# [Problem requirements]
When the line containing "has width=1069, height=816." is reached, include it and end there; set down verbatim every line before it, starting at the top of the records.

[Records from a data collection]
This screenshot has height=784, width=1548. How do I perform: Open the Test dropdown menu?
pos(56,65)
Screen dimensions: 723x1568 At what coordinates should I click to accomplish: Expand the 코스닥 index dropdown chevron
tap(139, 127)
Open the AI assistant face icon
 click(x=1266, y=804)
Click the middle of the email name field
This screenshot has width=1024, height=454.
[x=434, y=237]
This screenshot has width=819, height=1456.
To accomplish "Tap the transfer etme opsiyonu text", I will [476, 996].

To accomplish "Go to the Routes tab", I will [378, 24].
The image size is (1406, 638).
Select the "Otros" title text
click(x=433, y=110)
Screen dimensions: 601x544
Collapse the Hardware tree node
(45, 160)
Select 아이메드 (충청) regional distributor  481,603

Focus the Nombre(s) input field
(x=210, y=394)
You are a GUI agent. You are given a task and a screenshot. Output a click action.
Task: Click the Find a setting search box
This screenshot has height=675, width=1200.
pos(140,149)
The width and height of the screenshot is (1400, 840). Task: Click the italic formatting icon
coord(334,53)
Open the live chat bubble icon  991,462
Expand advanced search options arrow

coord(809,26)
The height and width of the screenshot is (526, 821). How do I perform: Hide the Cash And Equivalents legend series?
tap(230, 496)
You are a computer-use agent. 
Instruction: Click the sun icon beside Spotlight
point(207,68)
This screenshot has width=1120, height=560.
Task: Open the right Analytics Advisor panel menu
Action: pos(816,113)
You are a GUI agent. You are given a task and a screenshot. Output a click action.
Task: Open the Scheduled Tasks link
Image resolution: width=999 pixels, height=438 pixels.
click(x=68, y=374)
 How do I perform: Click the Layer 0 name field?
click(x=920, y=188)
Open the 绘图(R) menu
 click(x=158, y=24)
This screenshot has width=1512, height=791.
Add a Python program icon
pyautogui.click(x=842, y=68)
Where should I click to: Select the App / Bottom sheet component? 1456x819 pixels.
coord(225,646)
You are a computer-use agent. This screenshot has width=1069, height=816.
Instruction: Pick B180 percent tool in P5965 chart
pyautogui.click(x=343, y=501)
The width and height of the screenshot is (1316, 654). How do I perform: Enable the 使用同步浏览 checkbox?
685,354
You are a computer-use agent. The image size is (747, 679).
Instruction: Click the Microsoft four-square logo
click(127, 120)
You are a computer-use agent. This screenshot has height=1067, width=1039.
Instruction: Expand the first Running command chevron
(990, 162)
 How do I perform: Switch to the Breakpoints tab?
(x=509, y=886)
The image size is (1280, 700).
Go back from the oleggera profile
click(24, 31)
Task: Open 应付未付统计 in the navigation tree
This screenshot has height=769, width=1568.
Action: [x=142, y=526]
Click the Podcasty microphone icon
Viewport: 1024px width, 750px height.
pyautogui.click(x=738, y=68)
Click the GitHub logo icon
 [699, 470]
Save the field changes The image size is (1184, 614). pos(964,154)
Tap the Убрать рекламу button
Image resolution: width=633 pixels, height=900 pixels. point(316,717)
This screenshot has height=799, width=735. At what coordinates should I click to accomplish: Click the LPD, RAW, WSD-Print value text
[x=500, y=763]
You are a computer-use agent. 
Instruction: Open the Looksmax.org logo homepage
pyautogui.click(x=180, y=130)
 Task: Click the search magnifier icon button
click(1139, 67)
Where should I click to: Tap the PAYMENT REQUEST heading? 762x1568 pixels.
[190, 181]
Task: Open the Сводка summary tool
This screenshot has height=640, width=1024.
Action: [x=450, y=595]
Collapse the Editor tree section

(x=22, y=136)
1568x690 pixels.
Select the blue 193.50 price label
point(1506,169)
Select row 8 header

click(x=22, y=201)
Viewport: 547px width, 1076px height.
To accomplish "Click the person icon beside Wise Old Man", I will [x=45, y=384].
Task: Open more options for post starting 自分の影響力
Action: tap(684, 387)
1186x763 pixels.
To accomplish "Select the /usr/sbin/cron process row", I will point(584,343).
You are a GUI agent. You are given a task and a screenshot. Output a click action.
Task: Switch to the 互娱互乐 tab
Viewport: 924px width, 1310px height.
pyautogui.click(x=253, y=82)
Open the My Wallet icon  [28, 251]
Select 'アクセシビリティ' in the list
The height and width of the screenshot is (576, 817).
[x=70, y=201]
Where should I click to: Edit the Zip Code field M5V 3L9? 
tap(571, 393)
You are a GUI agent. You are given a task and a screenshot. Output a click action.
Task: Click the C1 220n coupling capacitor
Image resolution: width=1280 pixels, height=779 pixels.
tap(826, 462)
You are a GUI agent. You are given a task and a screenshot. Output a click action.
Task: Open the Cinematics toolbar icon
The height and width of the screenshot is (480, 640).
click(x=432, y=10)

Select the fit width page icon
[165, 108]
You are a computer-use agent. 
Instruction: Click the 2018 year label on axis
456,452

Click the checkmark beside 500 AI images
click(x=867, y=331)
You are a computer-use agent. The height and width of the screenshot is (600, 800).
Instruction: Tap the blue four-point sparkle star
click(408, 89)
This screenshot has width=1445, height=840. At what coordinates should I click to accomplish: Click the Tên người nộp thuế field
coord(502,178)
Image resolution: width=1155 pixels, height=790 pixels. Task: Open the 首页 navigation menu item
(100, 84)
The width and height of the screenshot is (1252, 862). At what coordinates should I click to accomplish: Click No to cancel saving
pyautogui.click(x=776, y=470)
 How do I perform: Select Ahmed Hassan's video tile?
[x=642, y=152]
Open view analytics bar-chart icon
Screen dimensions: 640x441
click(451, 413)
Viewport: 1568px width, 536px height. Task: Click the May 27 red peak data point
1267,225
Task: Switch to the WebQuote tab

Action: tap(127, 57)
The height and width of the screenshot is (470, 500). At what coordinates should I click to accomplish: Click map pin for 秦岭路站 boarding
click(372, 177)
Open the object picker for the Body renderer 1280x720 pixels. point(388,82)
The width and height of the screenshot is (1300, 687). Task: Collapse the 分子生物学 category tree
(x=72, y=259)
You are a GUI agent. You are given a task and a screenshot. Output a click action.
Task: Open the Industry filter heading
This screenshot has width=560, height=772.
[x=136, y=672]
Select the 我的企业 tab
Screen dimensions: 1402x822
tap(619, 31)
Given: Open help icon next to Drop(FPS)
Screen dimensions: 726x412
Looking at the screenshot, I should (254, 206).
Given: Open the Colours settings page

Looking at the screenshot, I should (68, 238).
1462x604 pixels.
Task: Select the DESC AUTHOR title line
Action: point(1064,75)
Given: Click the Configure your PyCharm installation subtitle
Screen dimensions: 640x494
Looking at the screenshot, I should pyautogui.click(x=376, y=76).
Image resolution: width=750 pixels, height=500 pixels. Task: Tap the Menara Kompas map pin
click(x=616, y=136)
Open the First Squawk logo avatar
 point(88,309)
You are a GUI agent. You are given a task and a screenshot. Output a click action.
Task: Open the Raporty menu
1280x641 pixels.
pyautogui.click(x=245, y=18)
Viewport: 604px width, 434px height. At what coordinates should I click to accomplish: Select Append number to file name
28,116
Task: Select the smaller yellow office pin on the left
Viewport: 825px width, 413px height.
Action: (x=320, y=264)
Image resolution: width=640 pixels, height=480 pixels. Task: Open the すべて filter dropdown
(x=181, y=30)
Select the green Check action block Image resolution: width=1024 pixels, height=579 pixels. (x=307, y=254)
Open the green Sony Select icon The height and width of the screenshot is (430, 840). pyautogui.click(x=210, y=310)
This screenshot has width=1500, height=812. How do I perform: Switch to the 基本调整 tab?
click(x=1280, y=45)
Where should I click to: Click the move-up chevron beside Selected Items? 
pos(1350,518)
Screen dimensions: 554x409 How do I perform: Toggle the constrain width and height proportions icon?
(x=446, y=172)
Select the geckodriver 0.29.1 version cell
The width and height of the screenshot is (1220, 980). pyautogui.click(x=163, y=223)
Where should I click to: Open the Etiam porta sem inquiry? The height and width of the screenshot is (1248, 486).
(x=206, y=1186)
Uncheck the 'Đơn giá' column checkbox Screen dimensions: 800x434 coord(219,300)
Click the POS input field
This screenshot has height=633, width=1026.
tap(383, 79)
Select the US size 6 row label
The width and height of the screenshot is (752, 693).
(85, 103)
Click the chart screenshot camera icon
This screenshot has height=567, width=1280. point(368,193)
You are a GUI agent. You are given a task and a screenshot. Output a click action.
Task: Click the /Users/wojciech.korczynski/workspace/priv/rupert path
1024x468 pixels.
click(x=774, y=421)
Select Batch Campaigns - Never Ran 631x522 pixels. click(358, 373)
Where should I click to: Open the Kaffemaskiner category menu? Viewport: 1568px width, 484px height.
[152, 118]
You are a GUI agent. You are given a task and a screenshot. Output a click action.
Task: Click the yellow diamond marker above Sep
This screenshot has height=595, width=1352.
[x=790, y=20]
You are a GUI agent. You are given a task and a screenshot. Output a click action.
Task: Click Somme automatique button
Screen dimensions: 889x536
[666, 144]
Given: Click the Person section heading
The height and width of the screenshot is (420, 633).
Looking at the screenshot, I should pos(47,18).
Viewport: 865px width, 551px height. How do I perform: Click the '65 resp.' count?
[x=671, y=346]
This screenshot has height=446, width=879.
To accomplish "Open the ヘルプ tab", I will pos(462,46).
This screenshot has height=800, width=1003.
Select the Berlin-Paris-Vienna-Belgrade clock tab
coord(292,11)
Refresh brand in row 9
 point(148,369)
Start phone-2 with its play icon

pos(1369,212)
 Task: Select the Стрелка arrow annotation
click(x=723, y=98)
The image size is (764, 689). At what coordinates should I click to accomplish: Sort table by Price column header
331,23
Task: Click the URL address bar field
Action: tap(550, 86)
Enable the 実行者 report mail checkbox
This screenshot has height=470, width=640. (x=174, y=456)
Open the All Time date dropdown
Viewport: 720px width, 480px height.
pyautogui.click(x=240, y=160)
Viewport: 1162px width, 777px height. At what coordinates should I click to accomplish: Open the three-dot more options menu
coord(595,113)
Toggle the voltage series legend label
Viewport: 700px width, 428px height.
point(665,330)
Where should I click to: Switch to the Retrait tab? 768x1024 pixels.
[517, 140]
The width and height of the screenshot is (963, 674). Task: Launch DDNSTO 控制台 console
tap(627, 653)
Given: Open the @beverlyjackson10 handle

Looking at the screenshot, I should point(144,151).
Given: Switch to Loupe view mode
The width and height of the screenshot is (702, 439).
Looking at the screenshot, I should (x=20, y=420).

# [Result of the task]
This screenshot has height=784, width=1548. How do I perform: Open the Test dropdown menu?
pos(56,65)
Screen dimensions: 723x1568 At what coordinates should I click to accomplish: Expand the 코스닥 index dropdown chevron
tap(139, 127)
Open the AI assistant face icon
 click(x=1266, y=804)
Click the middle of the email name field
This screenshot has width=1024, height=454.
[x=434, y=237]
This screenshot has width=819, height=1456.
To accomplish "Tap the transfer etme opsiyonu text", I will [476, 996].

To accomplish "Go to the Routes tab", I will [378, 24].
The image size is (1406, 638).
Select the "Otros" title text
click(x=433, y=110)
Screen dimensions: 601x544
Collapse the Hardware tree node
(45, 160)
Select 아이메드 (충청) regional distributor  481,603

Focus the Nombre(s) input field
(x=210, y=394)
You are a GUI agent. You are given a task and a screenshot. Output a click action.
Task: Click the Find a setting search box
This screenshot has height=675, width=1200.
pos(140,149)
The width and height of the screenshot is (1400, 840). Task: Click the italic formatting icon
coord(334,53)
Open the live chat bubble icon  991,462
Expand advanced search options arrow

coord(809,26)
The height and width of the screenshot is (526, 821). How do I perform: Hide the Cash And Equivalents legend series?
tap(230, 496)
You are a computer-use agent. 
Instruction: Click the sun icon beside Spotlight
point(207,68)
This screenshot has width=1120, height=560.
Task: Open the right Analytics Advisor panel menu
Action: pos(816,113)
You are a GUI agent. You are given a task and a screenshot. Output a click action.
Task: Open the Scheduled Tasks link
Image resolution: width=999 pixels, height=438 pixels.
click(x=68, y=374)
 How do I perform: Click the Layer 0 name field?
click(x=920, y=188)
Open the 绘图(R) menu
 click(x=158, y=24)
This screenshot has width=1512, height=791.
Add a Python program icon
pyautogui.click(x=842, y=68)
Where should I click to: Select the App / Bottom sheet component? 1456x819 pixels.
coord(225,646)
You are a computer-use agent. This screenshot has width=1069, height=816.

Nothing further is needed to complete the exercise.